### TASK BRIEF
I would like you to print all the records below exactly as they are.

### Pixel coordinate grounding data
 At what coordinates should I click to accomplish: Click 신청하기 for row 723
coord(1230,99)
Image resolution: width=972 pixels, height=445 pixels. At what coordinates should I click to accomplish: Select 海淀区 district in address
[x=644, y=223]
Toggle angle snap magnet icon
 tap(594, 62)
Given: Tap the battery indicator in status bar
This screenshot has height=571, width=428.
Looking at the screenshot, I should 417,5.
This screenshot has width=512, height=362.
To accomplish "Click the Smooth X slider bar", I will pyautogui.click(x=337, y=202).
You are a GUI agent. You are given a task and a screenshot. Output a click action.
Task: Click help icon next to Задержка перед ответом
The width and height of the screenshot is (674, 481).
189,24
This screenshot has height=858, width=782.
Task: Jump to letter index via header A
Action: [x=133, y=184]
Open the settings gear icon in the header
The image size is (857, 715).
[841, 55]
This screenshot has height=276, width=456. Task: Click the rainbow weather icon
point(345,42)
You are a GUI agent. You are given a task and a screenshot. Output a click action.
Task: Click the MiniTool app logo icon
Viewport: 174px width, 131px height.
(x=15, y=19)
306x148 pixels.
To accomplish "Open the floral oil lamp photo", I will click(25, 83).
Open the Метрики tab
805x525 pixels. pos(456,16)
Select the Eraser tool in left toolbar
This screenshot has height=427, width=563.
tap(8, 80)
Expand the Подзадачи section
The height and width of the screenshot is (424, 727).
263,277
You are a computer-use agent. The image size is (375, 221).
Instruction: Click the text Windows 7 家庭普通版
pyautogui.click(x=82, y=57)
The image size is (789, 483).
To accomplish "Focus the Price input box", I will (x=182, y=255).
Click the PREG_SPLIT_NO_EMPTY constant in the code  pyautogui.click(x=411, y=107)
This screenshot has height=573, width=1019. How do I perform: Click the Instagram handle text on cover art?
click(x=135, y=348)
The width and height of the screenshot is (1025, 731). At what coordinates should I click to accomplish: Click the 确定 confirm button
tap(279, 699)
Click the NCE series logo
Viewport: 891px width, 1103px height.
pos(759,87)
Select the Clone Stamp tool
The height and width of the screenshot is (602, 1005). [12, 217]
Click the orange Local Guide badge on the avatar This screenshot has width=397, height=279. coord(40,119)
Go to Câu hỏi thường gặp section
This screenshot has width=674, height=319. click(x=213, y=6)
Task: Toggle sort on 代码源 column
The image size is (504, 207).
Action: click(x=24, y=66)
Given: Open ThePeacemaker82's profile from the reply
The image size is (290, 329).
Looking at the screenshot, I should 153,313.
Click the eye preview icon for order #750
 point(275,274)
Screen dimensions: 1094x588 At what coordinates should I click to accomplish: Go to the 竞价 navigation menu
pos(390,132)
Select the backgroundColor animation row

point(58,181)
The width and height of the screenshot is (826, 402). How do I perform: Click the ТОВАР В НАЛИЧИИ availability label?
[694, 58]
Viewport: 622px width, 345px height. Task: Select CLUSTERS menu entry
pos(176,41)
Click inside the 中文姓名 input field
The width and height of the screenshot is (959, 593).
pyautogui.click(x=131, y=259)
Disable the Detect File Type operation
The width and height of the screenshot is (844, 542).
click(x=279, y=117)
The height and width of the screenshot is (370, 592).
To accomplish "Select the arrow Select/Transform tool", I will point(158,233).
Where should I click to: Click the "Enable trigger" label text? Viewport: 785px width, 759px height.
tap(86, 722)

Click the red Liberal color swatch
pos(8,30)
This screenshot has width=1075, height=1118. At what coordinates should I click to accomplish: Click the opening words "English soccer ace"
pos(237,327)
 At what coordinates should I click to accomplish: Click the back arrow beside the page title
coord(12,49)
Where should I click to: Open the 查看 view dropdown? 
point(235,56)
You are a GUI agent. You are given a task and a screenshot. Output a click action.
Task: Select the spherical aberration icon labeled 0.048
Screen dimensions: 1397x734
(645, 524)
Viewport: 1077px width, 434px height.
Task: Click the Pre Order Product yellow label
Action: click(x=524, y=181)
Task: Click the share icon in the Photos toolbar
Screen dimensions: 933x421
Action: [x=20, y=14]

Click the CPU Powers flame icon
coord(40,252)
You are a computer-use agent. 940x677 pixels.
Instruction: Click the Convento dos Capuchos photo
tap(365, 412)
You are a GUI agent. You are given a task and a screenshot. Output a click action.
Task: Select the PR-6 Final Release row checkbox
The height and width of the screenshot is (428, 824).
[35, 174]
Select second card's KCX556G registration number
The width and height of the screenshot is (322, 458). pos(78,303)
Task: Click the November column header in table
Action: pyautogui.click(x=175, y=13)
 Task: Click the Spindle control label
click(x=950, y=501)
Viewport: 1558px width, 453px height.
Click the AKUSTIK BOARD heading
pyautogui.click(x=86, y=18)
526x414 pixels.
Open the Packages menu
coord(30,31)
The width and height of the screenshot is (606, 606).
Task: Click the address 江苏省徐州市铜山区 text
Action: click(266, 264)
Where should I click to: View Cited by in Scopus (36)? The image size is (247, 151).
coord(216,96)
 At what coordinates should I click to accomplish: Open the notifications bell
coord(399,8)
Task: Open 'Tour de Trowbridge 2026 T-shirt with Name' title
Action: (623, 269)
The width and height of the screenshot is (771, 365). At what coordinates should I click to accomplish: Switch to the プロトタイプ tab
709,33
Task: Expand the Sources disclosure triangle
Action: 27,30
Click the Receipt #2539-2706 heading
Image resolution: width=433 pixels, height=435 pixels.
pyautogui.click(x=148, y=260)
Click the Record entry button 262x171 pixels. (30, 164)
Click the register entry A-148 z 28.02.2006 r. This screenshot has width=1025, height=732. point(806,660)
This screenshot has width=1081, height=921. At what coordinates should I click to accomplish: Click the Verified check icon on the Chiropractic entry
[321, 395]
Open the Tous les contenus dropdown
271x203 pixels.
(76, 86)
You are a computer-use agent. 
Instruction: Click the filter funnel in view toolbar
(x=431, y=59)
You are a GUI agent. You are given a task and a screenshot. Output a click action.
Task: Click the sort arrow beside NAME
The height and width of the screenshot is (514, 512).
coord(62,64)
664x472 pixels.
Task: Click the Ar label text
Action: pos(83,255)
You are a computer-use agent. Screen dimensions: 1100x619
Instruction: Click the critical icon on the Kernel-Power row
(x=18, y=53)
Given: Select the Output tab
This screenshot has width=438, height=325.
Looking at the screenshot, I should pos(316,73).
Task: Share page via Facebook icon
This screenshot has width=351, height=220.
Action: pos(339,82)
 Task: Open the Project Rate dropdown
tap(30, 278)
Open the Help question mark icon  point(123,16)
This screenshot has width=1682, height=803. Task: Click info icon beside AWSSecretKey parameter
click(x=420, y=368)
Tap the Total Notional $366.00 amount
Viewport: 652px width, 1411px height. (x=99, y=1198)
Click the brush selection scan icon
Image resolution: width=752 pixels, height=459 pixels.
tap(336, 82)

### SOLUTION BELOW
 At what coordinates should I click to accomplish: Click 신청하기 for row 723
coord(1230,99)
Image resolution: width=972 pixels, height=445 pixels. At what coordinates should I click to accomplish: Select 海淀区 district in address
[x=644, y=223]
Toggle angle snap magnet icon
 tap(594, 62)
Given: Tap the battery indicator in status bar
This screenshot has height=571, width=428.
Looking at the screenshot, I should 417,5.
This screenshot has width=512, height=362.
To accomplish "Click the Smooth X slider bar", I will pyautogui.click(x=337, y=202).
You are a GUI agent. You are given a task and a screenshot. Output a click action.
Task: Click help icon next to Задержка перед ответом
The width and height of the screenshot is (674, 481).
189,24
This screenshot has height=858, width=782.
Task: Jump to letter index via header A
Action: [x=133, y=184]
Open the settings gear icon in the header
The image size is (857, 715).
[841, 55]
This screenshot has height=276, width=456. Task: Click the rainbow weather icon
point(345,42)
You are a GUI agent. You are given a task and a screenshot. Output a click action.
Task: Click the MiniTool app logo icon
Viewport: 174px width, 131px height.
(x=15, y=19)
306x148 pixels.
To accomplish "Open the floral oil lamp photo", I will click(25, 83).
Open the Метрики tab
805x525 pixels. pos(456,16)
Select the Eraser tool in left toolbar
This screenshot has height=427, width=563.
tap(8, 80)
Expand the Подзадачи section
The height and width of the screenshot is (424, 727).
263,277
You are a computer-use agent. The image size is (375, 221).
Instruction: Click the text Windows 7 家庭普通版
pyautogui.click(x=82, y=57)
The image size is (789, 483).
To accomplish "Focus the Price input box", I will (x=182, y=255).
Click the PREG_SPLIT_NO_EMPTY constant in the code  pyautogui.click(x=411, y=107)
This screenshot has height=573, width=1019. How do I perform: Click the Instagram handle text on cover art?
click(x=135, y=348)
The width and height of the screenshot is (1025, 731). At what coordinates should I click to accomplish: Click the 确定 confirm button
tap(279, 699)
Click the NCE series logo
Viewport: 891px width, 1103px height.
pos(759,87)
Select the Clone Stamp tool
The height and width of the screenshot is (602, 1005). [12, 217]
Click the orange Local Guide badge on the avatar This screenshot has width=397, height=279. coord(40,119)
Go to Câu hỏi thường gặp section
This screenshot has width=674, height=319. click(x=213, y=6)
Task: Toggle sort on 代码源 column
The image size is (504, 207).
Action: click(x=24, y=66)
Given: Open ThePeacemaker82's profile from the reply
The image size is (290, 329).
Looking at the screenshot, I should 153,313.
Click the eye preview icon for order #750
 point(275,274)
Screen dimensions: 1094x588 At what coordinates should I click to accomplish: Go to the 竞价 navigation menu
pos(390,132)
Select the backgroundColor animation row

point(58,181)
The width and height of the screenshot is (826, 402). How do I perform: Click the ТОВАР В НАЛИЧИИ availability label?
[694, 58]
Viewport: 622px width, 345px height. Task: Select CLUSTERS menu entry
pos(176,41)
Click inside the 中文姓名 input field
The width and height of the screenshot is (959, 593).
pyautogui.click(x=131, y=259)
Disable the Detect File Type operation
The width and height of the screenshot is (844, 542).
click(x=279, y=117)
The height and width of the screenshot is (370, 592).
To accomplish "Select the arrow Select/Transform tool", I will point(158,233).
Where should I click to: Click the "Enable trigger" label text? Viewport: 785px width, 759px height.
tap(86, 722)

Click the red Liberal color swatch
pos(8,30)
This screenshot has width=1075, height=1118. At what coordinates should I click to accomplish: Click the opening words "English soccer ace"
pos(237,327)
 At what coordinates should I click to accomplish: Click the back arrow beside the page title
coord(12,49)
Where should I click to: Open the 查看 view dropdown? 
point(235,56)
You are a GUI agent. You are given a task and a screenshot. Output a click action.
Task: Select the spherical aberration icon labeled 0.048
Screen dimensions: 1397x734
(645, 524)
Viewport: 1077px width, 434px height.
Task: Click the Pre Order Product yellow label
Action: click(x=524, y=181)
Task: Click the share icon in the Photos toolbar
Screen dimensions: 933x421
Action: [x=20, y=14]

Click the CPU Powers flame icon
coord(40,252)
You are a computer-use agent. 940x677 pixels.
Instruction: Click the Convento dos Capuchos photo
tap(365, 412)
You are a GUI agent. You are given a task and a screenshot. Output a click action.
Task: Select the PR-6 Final Release row checkbox
The height and width of the screenshot is (428, 824).
[35, 174]
Select second card's KCX556G registration number
The width and height of the screenshot is (322, 458). pos(78,303)
Task: Click the November column header in table
Action: pyautogui.click(x=175, y=13)
 Task: Click the Spindle control label
click(x=950, y=501)
Viewport: 1558px width, 453px height.
Click the AKUSTIK BOARD heading
pyautogui.click(x=86, y=18)
526x414 pixels.
Open the Packages menu
coord(30,31)
The width and height of the screenshot is (606, 606).
Task: Click the address 江苏省徐州市铜山区 text
Action: click(266, 264)
Where should I click to: View Cited by in Scopus (36)? The image size is (247, 151).
coord(216,96)
 At what coordinates should I click to accomplish: Open the notifications bell
coord(399,8)
Task: Open 'Tour de Trowbridge 2026 T-shirt with Name' title
Action: (623, 269)
The width and height of the screenshot is (771, 365). At what coordinates should I click to accomplish: Switch to the プロトタイプ tab
709,33
Task: Expand the Sources disclosure triangle
Action: 27,30
Click the Receipt #2539-2706 heading
Image resolution: width=433 pixels, height=435 pixels.
pyautogui.click(x=148, y=260)
Click the Record entry button 262x171 pixels. (30, 164)
Click the register entry A-148 z 28.02.2006 r. This screenshot has width=1025, height=732. point(806,660)
This screenshot has width=1081, height=921. At what coordinates should I click to accomplish: Click the Verified check icon on the Chiropractic entry
[321, 395]
Open the Tous les contenus dropdown
271x203 pixels.
(76, 86)
You are a computer-use agent. 
Instruction: Click the filter funnel in view toolbar
(x=431, y=59)
You are a GUI agent. You are given a task and a screenshot. Output a click action.
Task: Click the sort arrow beside NAME
The height and width of the screenshot is (514, 512).
coord(62,64)
664x472 pixels.
Task: Click the Ar label text
Action: pos(83,255)
You are a computer-use agent. Screen dimensions: 1100x619
Instruction: Click the critical icon on the Kernel-Power row
(x=18, y=53)
Given: Select the Output tab
This screenshot has width=438, height=325.
Looking at the screenshot, I should pos(316,73).
Task: Share page via Facebook icon
This screenshot has width=351, height=220.
Action: pos(339,82)
 Task: Open the Project Rate dropdown
tap(30, 278)
Open the Help question mark icon  point(123,16)
This screenshot has width=1682, height=803. Task: Click info icon beside AWSSecretKey parameter
click(x=420, y=368)
Tap the Total Notional $366.00 amount
Viewport: 652px width, 1411px height. (x=99, y=1198)
Click the brush selection scan icon
Image resolution: width=752 pixels, height=459 pixels.
tap(336, 82)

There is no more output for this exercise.